# [WRITTEN TASK]
In the material below, swap each "Instruction" for "Command" and leave everything else as it is.

# [Entries drawn from a collection]

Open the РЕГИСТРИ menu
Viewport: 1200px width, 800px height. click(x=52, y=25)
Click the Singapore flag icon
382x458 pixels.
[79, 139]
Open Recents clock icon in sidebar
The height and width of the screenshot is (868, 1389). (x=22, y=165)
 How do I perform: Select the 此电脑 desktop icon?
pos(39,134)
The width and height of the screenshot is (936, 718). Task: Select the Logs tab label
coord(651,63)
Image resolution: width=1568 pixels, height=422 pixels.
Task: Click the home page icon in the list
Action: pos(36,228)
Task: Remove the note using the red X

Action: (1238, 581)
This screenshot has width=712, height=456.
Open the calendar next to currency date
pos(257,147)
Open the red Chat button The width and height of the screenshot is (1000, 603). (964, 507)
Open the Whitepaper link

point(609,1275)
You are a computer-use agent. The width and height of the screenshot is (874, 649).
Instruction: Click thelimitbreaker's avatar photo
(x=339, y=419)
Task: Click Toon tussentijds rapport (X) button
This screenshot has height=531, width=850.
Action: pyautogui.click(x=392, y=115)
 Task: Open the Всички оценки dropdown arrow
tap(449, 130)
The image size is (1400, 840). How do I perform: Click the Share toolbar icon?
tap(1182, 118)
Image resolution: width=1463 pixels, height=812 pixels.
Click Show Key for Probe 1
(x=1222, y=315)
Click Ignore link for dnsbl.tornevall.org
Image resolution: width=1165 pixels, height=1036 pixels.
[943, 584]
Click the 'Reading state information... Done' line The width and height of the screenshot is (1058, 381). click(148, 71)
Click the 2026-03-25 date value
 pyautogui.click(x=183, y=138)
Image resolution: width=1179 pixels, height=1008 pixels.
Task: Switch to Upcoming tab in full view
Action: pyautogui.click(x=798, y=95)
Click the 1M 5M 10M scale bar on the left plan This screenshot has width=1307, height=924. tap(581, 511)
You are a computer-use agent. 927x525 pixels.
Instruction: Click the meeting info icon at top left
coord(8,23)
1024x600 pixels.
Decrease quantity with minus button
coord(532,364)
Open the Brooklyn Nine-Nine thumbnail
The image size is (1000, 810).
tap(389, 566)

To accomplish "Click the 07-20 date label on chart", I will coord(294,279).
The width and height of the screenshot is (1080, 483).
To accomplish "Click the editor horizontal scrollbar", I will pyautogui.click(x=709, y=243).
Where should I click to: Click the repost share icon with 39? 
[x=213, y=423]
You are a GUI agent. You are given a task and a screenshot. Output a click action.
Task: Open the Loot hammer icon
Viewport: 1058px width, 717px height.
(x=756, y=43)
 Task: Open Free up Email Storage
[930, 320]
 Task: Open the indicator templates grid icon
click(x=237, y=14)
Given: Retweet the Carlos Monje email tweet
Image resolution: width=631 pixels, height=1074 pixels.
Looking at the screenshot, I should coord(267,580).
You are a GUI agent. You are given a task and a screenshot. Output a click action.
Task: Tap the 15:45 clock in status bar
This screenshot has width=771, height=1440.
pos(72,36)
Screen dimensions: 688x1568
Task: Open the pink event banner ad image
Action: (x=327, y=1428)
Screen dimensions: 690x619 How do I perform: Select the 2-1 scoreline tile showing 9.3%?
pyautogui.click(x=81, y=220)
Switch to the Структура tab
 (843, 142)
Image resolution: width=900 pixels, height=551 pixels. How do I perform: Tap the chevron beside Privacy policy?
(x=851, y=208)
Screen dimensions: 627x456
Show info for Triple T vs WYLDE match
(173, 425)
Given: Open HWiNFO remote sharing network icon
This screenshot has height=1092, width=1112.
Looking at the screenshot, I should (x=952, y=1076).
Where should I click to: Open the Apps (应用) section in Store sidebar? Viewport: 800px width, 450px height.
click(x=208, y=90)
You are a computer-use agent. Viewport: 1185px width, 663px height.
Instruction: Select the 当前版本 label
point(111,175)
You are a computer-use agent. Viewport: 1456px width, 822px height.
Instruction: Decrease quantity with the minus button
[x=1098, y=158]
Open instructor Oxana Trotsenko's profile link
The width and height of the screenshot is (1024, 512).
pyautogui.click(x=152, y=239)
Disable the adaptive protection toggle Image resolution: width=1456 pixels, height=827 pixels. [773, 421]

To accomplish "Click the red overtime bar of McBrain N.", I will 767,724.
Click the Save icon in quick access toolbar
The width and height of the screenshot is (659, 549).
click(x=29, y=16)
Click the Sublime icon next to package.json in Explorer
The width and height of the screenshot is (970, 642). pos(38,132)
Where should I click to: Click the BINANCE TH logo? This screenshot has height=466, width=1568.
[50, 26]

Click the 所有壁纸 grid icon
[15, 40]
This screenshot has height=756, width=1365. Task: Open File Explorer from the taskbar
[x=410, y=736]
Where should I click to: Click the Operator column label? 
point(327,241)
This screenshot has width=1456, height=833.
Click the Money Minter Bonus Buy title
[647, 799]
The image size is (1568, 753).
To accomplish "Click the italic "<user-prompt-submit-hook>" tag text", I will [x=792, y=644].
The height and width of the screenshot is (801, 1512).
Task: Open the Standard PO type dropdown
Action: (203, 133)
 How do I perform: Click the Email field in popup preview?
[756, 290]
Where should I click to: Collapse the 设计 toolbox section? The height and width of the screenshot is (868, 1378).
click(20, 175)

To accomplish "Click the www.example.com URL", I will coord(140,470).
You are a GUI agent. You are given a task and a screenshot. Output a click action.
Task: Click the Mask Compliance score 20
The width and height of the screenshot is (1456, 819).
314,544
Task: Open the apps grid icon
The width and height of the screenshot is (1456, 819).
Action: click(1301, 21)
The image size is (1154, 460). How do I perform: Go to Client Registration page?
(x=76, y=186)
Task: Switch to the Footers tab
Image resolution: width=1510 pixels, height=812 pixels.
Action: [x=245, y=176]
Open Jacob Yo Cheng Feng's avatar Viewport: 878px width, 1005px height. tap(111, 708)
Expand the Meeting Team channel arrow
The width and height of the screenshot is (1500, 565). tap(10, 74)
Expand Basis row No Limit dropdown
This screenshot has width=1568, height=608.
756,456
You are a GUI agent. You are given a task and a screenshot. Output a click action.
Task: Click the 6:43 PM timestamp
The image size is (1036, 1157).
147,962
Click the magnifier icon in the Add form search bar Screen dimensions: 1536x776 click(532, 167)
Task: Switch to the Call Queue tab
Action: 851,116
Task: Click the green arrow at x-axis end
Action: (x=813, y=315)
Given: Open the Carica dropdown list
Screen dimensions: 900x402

# [FULL OUTPUT]
Open the РЕГИСТРИ menu
Viewport: 1200px width, 800px height. click(x=52, y=25)
Click the Singapore flag icon
382x458 pixels.
[79, 139]
Open Recents clock icon in sidebar
The height and width of the screenshot is (868, 1389). (x=22, y=165)
 How do I perform: Select the 此电脑 desktop icon?
pos(39,134)
The width and height of the screenshot is (936, 718). Task: Select the Logs tab label
coord(651,63)
Image resolution: width=1568 pixels, height=422 pixels.
Task: Click the home page icon in the list
Action: pos(36,228)
Task: Remove the note using the red X

Action: (1238, 581)
This screenshot has width=712, height=456.
Open the calendar next to currency date
pos(257,147)
Open the red Chat button The width and height of the screenshot is (1000, 603). (964, 507)
Open the Whitepaper link

point(609,1275)
You are a computer-use agent. The width and height of the screenshot is (874, 649).
Command: Click thelimitbreaker's avatar photo
(x=339, y=419)
Task: Click Toon tussentijds rapport (X) button
This screenshot has height=531, width=850.
Action: pyautogui.click(x=392, y=115)
 Task: Open the Всички оценки dropdown arrow
tap(449, 130)
The image size is (1400, 840). How do I perform: Click the Share toolbar icon?
tap(1182, 118)
Image resolution: width=1463 pixels, height=812 pixels.
Click Show Key for Probe 1
(x=1222, y=315)
Click Ignore link for dnsbl.tornevall.org
Image resolution: width=1165 pixels, height=1036 pixels.
[943, 584]
Click the 'Reading state information... Done' line The width and height of the screenshot is (1058, 381). click(148, 71)
Click the 2026-03-25 date value
 pyautogui.click(x=183, y=138)
Image resolution: width=1179 pixels, height=1008 pixels.
Task: Switch to Upcoming tab in full view
Action: pyautogui.click(x=798, y=95)
Click the 1M 5M 10M scale bar on the left plan This screenshot has width=1307, height=924. tap(581, 511)
You are a computer-use agent. 927x525 pixels.
Command: Click the meeting info icon at top left
coord(8,23)
1024x600 pixels.
Decrease quantity with minus button
coord(532,364)
Open the Brooklyn Nine-Nine thumbnail
The image size is (1000, 810).
tap(389, 566)

To accomplish "Click the 07-20 date label on chart", I will coord(294,279).
The width and height of the screenshot is (1080, 483).
To accomplish "Click the editor horizontal scrollbar", I will pyautogui.click(x=709, y=243).
Where should I click to: Click the repost share icon with 39? 
[x=213, y=423]
You are a GUI agent. You are given a task and a screenshot. Output a click action.
Task: Open the Loot hammer icon
Viewport: 1058px width, 717px height.
(x=756, y=43)
 Task: Open Free up Email Storage
[930, 320]
 Task: Open the indicator templates grid icon
click(x=237, y=14)
Given: Retweet the Carlos Monje email tweet
Image resolution: width=631 pixels, height=1074 pixels.
Looking at the screenshot, I should coord(267,580).
You are a GUI agent. You are given a task and a screenshot. Output a click action.
Task: Tap the 15:45 clock in status bar
This screenshot has width=771, height=1440.
pos(72,36)
Screen dimensions: 688x1568
Task: Open the pink event banner ad image
Action: (x=327, y=1428)
Screen dimensions: 690x619 How do I perform: Select the 2-1 scoreline tile showing 9.3%?
pyautogui.click(x=81, y=220)
Switch to the Структура tab
 (843, 142)
Image resolution: width=900 pixels, height=551 pixels. How do I perform: Tap the chevron beside Privacy policy?
(x=851, y=208)
Screen dimensions: 627x456
Show info for Triple T vs WYLDE match
(173, 425)
Given: Open HWiNFO remote sharing network icon
This screenshot has height=1092, width=1112.
Looking at the screenshot, I should (x=952, y=1076).
Where should I click to: Open the Apps (应用) section in Store sidebar? Viewport: 800px width, 450px height.
click(x=208, y=90)
You are a computer-use agent. Viewport: 1185px width, 663px height.
Command: Select the 当前版本 label
point(111,175)
You are a computer-use agent. Viewport: 1456px width, 822px height.
Command: Decrease quantity with the minus button
[x=1098, y=158]
Open instructor Oxana Trotsenko's profile link
The width and height of the screenshot is (1024, 512).
pyautogui.click(x=152, y=239)
Disable the adaptive protection toggle Image resolution: width=1456 pixels, height=827 pixels. [773, 421]

To accomplish "Click the red overtime bar of McBrain N.", I will 767,724.
Click the Save icon in quick access toolbar
The width and height of the screenshot is (659, 549).
click(x=29, y=16)
Click the Sublime icon next to package.json in Explorer
The width and height of the screenshot is (970, 642). pos(38,132)
Where should I click to: Click the BINANCE TH logo? This screenshot has height=466, width=1568.
[50, 26]

Click the 所有壁纸 grid icon
[15, 40]
This screenshot has height=756, width=1365. Task: Open File Explorer from the taskbar
[x=410, y=736]
Where should I click to: Click the Operator column label? 
point(327,241)
This screenshot has width=1456, height=833.
Click the Money Minter Bonus Buy title
[647, 799]
The image size is (1568, 753).
To accomplish "Click the italic "<user-prompt-submit-hook>" tag text", I will [x=792, y=644].
The height and width of the screenshot is (801, 1512).
Task: Open the Standard PO type dropdown
Action: (203, 133)
 How do I perform: Click the Email field in popup preview?
[756, 290]
Where should I click to: Collapse the 设计 toolbox section? The height and width of the screenshot is (868, 1378).
click(20, 175)

To accomplish "Click the www.example.com URL", I will coord(140,470).
You are a GUI agent. You are given a task and a screenshot. Output a click action.
Task: Click the Mask Compliance score 20
The width and height of the screenshot is (1456, 819).
314,544
Task: Open the apps grid icon
The width and height of the screenshot is (1456, 819).
Action: click(1301, 21)
The image size is (1154, 460). How do I perform: Go to Client Registration page?
(x=76, y=186)
Task: Switch to the Footers tab
Image resolution: width=1510 pixels, height=812 pixels.
Action: [x=245, y=176]
Open Jacob Yo Cheng Feng's avatar Viewport: 878px width, 1005px height. tap(111, 708)
Expand the Meeting Team channel arrow
The width and height of the screenshot is (1500, 565). tap(10, 74)
Expand Basis row No Limit dropdown
This screenshot has width=1568, height=608.
756,456
You are a GUI agent. You are given a task and a screenshot. Output a click action.
Task: Click the 6:43 PM timestamp
The image size is (1036, 1157).
147,962
Click the magnifier icon in the Add form search bar Screen dimensions: 1536x776 click(532, 167)
Task: Switch to the Call Queue tab
Action: 851,116
Task: Click the green arrow at x-axis end
Action: (x=813, y=315)
Given: Open the Carica dropdown list
Screen dimensions: 900x402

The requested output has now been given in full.